#26 エリースFC東京 小宮敏裕 理事長 インタビュー Vol.1
-他にはどんな例がありますか?
FC町田ゼルビアから来た谷川(烈)もプロから一転して、法政大学に入学して会社務めをしています。同様に今年入会した前・ゼルビアの津田(和樹)も、東京学芸大学にいてMBAを取得していますしね。二人ともTOEICも高得点です。やはり賢くないと戦況を読めないし、頭の良い選手は自分の事をわかっている。単に、英語が喋れるとか数学が出来るとかじゃなくて、人間力というのかな。さっき言った経営者になった長谷川選手も、駒澤大学を出てウチに来た時はチャラチャラしていましたが、今では会社を経営するまでに成長して立派になりましたね。12年くらい前は全然ダメだったですよね(笑) そういう成長していく姿を見守るのも楽しいですよ。学校の先生だと4年とかで終わってしまうけど、僕は10年、20年と見続けられるのでね。
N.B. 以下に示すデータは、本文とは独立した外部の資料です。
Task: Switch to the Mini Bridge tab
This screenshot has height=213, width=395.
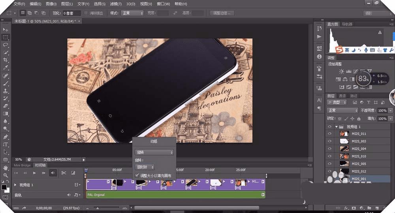Action: (x=22, y=165)
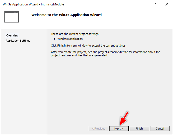
Task: Select the Overview page in the sidebar
Action: tap(12, 35)
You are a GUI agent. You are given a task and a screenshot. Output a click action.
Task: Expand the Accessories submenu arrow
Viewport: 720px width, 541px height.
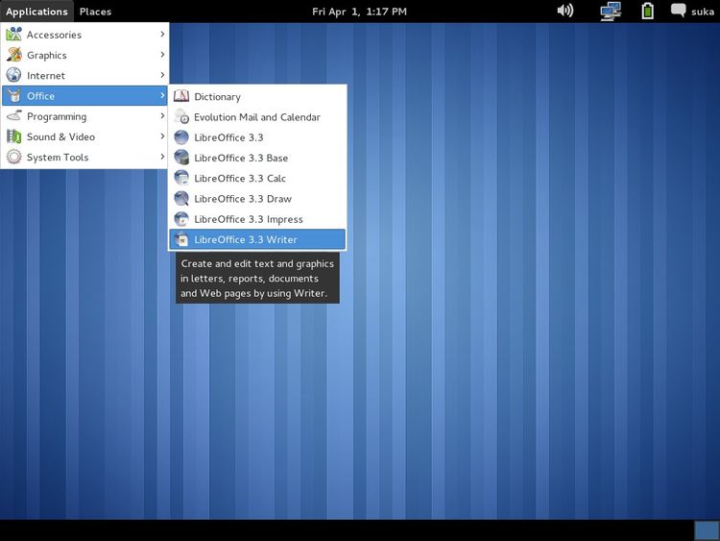[162, 35]
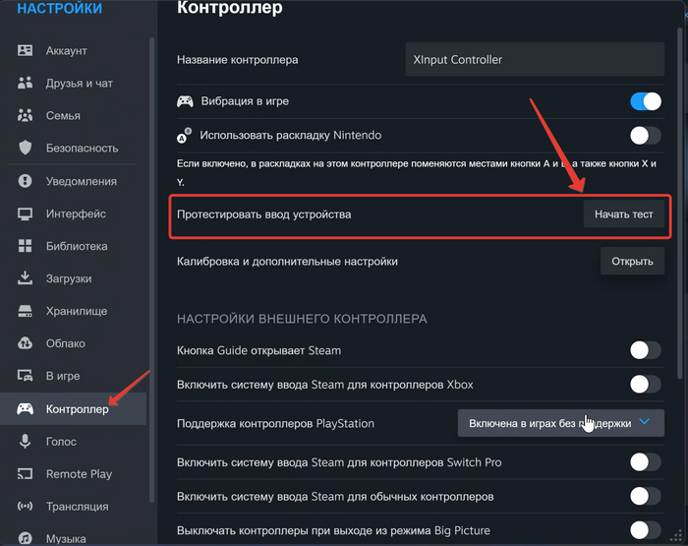Click the Voice microphone icon

coord(26,442)
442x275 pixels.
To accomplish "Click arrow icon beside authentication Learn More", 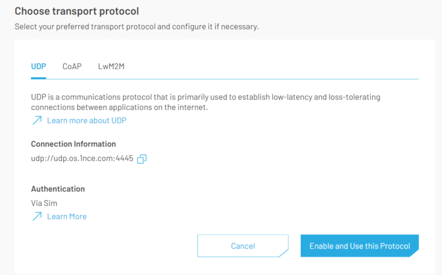I will tap(37, 216).
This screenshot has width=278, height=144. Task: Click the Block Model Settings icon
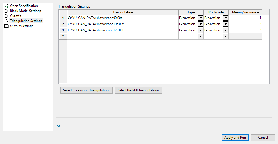7,11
-エリースというクラブの環境が、人を成長させていくんでしょうね。
小宮 そう言ってもらえると嬉しいですね。ただ、何で茶髪がいけないかと言ったら、感性の問題なのだけど僕が嫌いだから(笑) 規制で禁止されているわけじゃないですけど、ウチでは「小宮さんが言っているから」と、暗黙のルールのようになっています。僕がいなくなったらまた変わるかもしれませんね(笑)
-「仕事もサッカーも100%でやる」というのがクラブのモットーだと思いますが、中には仕事が大変でエリースを辞めてしまいそうな人もいると思います。そういう時はどのようなケアをしていますか?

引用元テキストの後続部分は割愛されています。